ACTION ITEM: Can you arrange the lines of the listing below as a Markdown table with columns "Row" and "Entry", starting at the line containing "is (900, 1600)." and ending at the line containing "file-card: 第16课【古法六爻】之 六十甲子纳", numbering each row and leaving out blank lines?

RECORDS FOR THE TASK:
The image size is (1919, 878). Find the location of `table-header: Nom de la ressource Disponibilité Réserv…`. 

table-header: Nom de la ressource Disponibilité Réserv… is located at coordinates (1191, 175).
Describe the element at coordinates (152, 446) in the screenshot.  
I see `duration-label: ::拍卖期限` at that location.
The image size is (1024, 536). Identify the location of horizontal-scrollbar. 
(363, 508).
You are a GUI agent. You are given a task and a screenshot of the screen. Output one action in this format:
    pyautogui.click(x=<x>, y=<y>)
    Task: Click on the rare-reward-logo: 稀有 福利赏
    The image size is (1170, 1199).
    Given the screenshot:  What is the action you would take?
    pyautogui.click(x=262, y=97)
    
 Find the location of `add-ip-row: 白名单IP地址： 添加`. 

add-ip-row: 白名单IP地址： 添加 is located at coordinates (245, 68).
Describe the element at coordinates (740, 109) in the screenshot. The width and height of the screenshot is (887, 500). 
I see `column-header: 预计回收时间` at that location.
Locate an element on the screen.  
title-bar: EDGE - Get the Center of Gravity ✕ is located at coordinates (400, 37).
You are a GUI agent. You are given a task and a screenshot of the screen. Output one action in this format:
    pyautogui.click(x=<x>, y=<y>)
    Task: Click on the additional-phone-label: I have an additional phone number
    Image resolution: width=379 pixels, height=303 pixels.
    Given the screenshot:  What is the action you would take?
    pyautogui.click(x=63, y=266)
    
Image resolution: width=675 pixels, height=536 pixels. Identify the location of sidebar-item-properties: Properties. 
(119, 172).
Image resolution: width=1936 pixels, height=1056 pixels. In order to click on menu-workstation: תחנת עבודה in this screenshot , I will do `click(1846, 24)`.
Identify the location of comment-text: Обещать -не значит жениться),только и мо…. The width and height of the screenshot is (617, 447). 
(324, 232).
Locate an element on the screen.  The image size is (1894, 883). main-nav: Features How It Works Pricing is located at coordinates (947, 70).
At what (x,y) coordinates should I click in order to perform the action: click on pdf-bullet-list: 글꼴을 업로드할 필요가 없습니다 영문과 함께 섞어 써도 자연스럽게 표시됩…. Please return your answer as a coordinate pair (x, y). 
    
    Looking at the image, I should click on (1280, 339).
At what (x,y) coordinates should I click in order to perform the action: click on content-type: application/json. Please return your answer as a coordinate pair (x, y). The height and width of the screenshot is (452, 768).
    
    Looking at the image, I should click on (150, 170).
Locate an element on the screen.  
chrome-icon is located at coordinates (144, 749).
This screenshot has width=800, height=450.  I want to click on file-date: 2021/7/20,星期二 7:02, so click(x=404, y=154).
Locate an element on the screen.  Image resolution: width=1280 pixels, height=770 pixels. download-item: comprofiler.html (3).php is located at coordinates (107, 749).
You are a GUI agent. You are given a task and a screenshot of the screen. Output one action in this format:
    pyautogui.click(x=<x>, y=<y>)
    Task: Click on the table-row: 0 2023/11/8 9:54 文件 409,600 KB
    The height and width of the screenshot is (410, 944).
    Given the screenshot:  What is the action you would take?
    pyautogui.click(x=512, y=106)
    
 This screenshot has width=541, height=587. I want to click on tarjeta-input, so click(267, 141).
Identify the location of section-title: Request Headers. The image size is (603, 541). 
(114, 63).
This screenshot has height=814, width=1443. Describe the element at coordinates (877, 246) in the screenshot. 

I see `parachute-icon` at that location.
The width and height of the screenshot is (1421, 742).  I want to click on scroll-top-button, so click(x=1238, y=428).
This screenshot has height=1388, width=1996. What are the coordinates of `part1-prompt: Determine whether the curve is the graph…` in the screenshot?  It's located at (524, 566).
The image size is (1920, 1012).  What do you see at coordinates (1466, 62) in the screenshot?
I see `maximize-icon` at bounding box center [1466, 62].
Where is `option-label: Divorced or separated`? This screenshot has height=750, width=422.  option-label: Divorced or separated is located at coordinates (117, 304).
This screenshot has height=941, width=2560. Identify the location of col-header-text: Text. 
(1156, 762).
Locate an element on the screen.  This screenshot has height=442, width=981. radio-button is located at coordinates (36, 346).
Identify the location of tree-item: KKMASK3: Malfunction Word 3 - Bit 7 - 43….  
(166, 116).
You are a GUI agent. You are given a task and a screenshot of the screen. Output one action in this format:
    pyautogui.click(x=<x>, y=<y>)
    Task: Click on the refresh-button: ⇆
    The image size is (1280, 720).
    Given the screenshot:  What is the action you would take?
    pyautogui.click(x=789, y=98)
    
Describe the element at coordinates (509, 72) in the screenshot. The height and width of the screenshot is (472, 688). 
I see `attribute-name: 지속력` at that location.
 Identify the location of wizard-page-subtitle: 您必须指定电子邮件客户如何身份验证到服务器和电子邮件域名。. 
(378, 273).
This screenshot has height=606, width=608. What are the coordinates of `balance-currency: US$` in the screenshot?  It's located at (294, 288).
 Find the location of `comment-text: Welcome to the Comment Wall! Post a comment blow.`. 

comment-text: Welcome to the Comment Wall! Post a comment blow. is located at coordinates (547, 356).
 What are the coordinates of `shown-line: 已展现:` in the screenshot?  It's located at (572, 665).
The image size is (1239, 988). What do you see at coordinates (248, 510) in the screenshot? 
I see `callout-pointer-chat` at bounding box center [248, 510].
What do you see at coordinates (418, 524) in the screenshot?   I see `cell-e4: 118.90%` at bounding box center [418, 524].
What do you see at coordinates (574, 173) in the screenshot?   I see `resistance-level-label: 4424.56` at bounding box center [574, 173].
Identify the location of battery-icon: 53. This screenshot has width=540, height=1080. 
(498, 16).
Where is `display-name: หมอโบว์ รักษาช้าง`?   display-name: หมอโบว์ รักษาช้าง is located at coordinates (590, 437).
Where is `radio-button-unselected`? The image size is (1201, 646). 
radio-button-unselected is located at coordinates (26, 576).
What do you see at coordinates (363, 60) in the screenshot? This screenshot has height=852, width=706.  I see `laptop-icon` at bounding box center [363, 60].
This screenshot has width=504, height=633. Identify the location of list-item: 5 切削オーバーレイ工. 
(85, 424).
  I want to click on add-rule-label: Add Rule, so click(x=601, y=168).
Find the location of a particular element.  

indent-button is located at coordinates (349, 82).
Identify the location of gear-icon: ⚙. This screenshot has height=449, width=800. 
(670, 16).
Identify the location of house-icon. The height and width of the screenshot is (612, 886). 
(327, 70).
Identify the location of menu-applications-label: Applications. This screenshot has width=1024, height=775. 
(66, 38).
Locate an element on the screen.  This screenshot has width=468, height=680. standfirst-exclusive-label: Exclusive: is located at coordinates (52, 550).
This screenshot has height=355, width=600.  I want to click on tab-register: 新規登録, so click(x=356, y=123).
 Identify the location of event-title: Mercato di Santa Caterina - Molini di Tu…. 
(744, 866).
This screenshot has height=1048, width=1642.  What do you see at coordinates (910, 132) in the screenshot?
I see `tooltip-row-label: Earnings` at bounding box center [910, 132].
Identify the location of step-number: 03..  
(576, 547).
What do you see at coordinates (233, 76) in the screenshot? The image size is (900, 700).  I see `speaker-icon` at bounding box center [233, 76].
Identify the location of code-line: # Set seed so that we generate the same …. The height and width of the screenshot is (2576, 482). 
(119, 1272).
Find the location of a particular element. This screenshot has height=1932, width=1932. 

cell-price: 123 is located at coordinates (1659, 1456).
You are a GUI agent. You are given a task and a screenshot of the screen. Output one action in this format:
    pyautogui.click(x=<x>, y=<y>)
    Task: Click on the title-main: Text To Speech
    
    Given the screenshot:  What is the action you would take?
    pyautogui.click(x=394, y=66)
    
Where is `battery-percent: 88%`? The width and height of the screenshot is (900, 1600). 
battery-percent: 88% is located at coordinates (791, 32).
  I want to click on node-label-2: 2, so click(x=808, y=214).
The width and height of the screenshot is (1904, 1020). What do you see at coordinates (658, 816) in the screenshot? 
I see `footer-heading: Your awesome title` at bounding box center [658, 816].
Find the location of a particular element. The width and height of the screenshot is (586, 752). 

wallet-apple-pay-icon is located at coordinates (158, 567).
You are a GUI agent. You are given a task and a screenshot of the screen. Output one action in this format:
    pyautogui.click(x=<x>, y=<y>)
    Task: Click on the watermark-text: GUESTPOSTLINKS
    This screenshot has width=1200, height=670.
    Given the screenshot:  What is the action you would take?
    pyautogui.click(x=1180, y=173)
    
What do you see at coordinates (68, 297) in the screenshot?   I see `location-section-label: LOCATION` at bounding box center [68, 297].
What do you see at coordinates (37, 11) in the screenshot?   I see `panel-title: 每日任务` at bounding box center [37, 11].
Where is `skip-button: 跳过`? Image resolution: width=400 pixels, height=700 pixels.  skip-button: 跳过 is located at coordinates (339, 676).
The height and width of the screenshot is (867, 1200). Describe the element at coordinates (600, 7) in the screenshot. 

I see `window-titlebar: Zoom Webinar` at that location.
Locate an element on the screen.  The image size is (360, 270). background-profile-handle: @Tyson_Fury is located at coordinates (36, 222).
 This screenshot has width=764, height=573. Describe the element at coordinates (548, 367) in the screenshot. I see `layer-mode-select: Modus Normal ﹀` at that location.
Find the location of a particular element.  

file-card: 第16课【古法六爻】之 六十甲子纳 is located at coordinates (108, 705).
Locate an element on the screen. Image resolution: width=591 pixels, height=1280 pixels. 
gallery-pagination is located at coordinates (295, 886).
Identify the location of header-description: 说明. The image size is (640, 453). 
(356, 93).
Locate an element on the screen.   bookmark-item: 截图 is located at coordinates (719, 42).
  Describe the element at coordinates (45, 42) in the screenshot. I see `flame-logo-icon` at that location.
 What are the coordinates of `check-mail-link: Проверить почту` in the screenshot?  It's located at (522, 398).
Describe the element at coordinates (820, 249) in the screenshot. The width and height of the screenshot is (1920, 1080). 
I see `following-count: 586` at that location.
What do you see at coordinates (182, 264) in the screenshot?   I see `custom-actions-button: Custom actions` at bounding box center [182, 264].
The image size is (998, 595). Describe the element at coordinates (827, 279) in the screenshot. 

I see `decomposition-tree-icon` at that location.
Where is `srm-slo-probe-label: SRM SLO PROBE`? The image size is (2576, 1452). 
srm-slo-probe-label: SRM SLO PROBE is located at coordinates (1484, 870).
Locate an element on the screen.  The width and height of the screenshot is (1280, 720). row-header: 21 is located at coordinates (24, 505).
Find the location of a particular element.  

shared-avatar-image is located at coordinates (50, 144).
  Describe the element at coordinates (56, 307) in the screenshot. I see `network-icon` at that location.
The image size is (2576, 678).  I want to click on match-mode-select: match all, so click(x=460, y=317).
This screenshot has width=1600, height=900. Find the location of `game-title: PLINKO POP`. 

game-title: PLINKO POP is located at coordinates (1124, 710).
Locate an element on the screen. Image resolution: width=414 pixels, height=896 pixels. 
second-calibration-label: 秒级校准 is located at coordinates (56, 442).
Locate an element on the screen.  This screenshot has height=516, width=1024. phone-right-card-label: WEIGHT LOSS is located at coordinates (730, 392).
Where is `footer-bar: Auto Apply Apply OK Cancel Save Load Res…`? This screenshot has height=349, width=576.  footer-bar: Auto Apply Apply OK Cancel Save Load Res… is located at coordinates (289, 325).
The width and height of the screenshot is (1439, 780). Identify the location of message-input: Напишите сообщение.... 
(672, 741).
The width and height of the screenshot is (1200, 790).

RESULT:
| Row | Entry |
|---|---|
| 1 | Where is `battery-percent: 88%`? The width and height of the screenshot is (900, 1600).  |
| 2 | battery-percent: 88% is located at coordinates (791, 32). |
| 3 |   I want to click on node-label-2: 2, so click(x=808, y=214). |
| 4 | The width and height of the screenshot is (1904, 1020). What do you see at coordinates (658, 816) in the screenshot?  |
| 5 | I see `footer-heading: Your awesome title` at bounding box center [658, 816]. |
| 6 | Find the location of a particular element. The width and height of the screenshot is (586, 752).  |
| 7 | wallet-apple-pay-icon is located at coordinates (158, 567). |
| 8 | You are a GUI agent. You are given a task and a screenshot of the screen. Output one action in this format: |
| 9 |     pyautogui.click(x=<x>, y=<y>) |
| 10 |     Task: Click on the watermark-text: GUESTPOSTLINKS |
| 11 |     This screenshot has width=1200, height=670. |
| 12 |     Given the screenshot:  What is the action you would take? |
| 13 |     pyautogui.click(x=1180, y=173) |
| 14 | What do you see at coordinates (68, 297) in the screenshot?   I see `location-section-label: LOCATION` at bounding box center [68, 297]. |
| 15 | What do you see at coordinates (37, 11) in the screenshot?   I see `panel-title: 每日任务` at bounding box center [37, 11]. |
| 16 | Where is `skip-button: 跳过`? Image resolution: width=400 pixels, height=700 pixels.  skip-button: 跳过 is located at coordinates (339, 676). |
| 17 | The height and width of the screenshot is (867, 1200). Describe the element at coordinates (600, 7) in the screenshot.  |
| 18 | I see `window-titlebar: Zoom Webinar` at that location. |
| 19 | Locate an element on the screen.  The image size is (360, 270). background-profile-handle: @Tyson_Fury is located at coordinates (36, 222). |
| 20 |  This screenshot has width=764, height=573. Describe the element at coordinates (548, 367) in the screenshot. I see `layer-mode-select: Modus Normal ﹀` at that location. |
| 21 | Find the location of a particular element.   |
| 22 | file-card: 第16课【古法六爻】之 六十甲子纳 is located at coordinates (108, 705). |